Long Island parent Jeanette Deutermann is only half-joking when she says she should give a Christmas gift to her son’s school computer this year instead of the teacher. She sees the way computer-based curriculum-plus-testing packages have taken control of her son’s classroom, and she doesn’t like it.

 

Deutermann has been a leader in New York State’s unprecedented opt-out movement. Now she is calling out the latest damaging twist in education reformers’ efforts to fatten the pig by weighing it even more often.

 

Deutermann’s fifth-grade son and his classmates are among those on the edge of this craze, now that their school has adopted a product called i-Ready. She’s alarmed that her son gets daily computer-based math and reading lessons triggered by the results of a computer-based test. He also has thrice yearly (or more) i-Ready exams and even i-Ready-based homework.
She laments a shift away from students learning how to communicate and collaborate with one another on group projects to more and more time in solitary communion with a computer screen…

 

We already know that high-stakes exams narrow and dumb down instruction, depress student engagement, and produce inaccurate indicators of learning.
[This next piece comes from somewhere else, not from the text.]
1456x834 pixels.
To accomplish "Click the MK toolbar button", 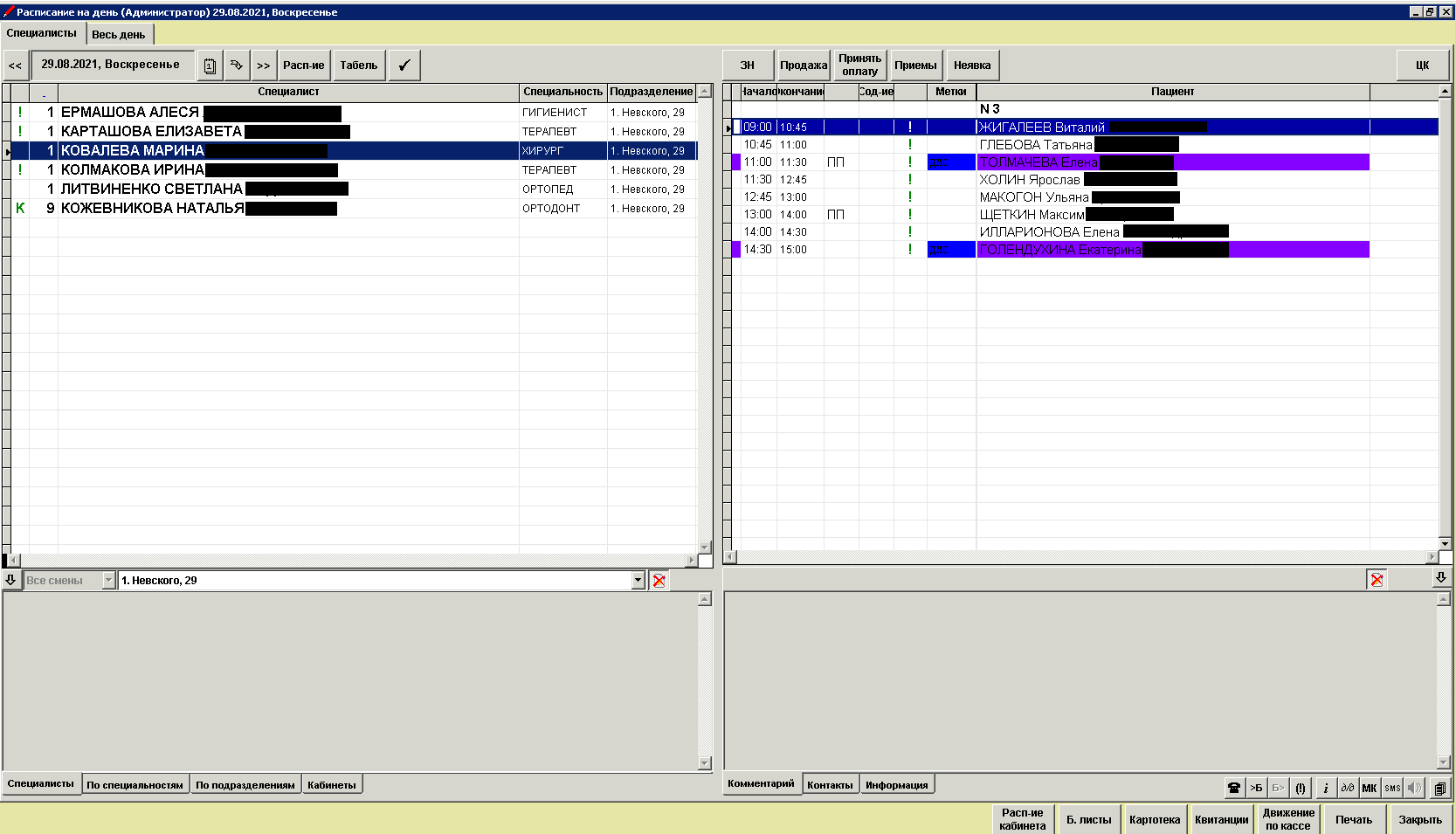I will (x=1369, y=788).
Now we must be vigilant and prepared to push back against these new threats:
The push for frequent online or computer-based testing threatens to reverse recent progress in reducing testing and lower the stakes attached.
*Instead of schools with trained educators who use their professional expertise to personalize learning for students, these programs perpetuate standardized, test-driven teaching and learning, now automated for “efficiency.”
*Frequent online student assessments require teachers to review copious amounts of data instead of teaching, observing and relating to students.
*In truly student-centered learning, children guided by teachers can choose among topics, materials and books based on their interests and passions. But the vision promoted by many education technology vendors and proponents is of students learning material selected by online or computer-based adaptive assessments.
*Companies and government agencies are amassing unprecedented amounts of student data through online learning and testing platforms. There is widespread concern about accessibility of this data to third parties and violations of privacy through data. Parent groups and others advocate legislation to provide transparency and protect data from misuse. In the meantime, security breaches or data sharing are serious risks.
*Frequent online testing creates obstacles to opting out as a way to call attention to and protest testing overkill. A robust national opt-out movement created enormous pressure for change. But a shift to online exams creates new hurdles for parents who want to opt their children out.
*After several decades, researchers have seen little positive impact from educational technology. Meanwhile, researchers warn of a range of negative consequences from overexposure to technology and screen time. These include damage to intellectual, physical and emotional development, threats to privacy, and, ironically, increased standardization.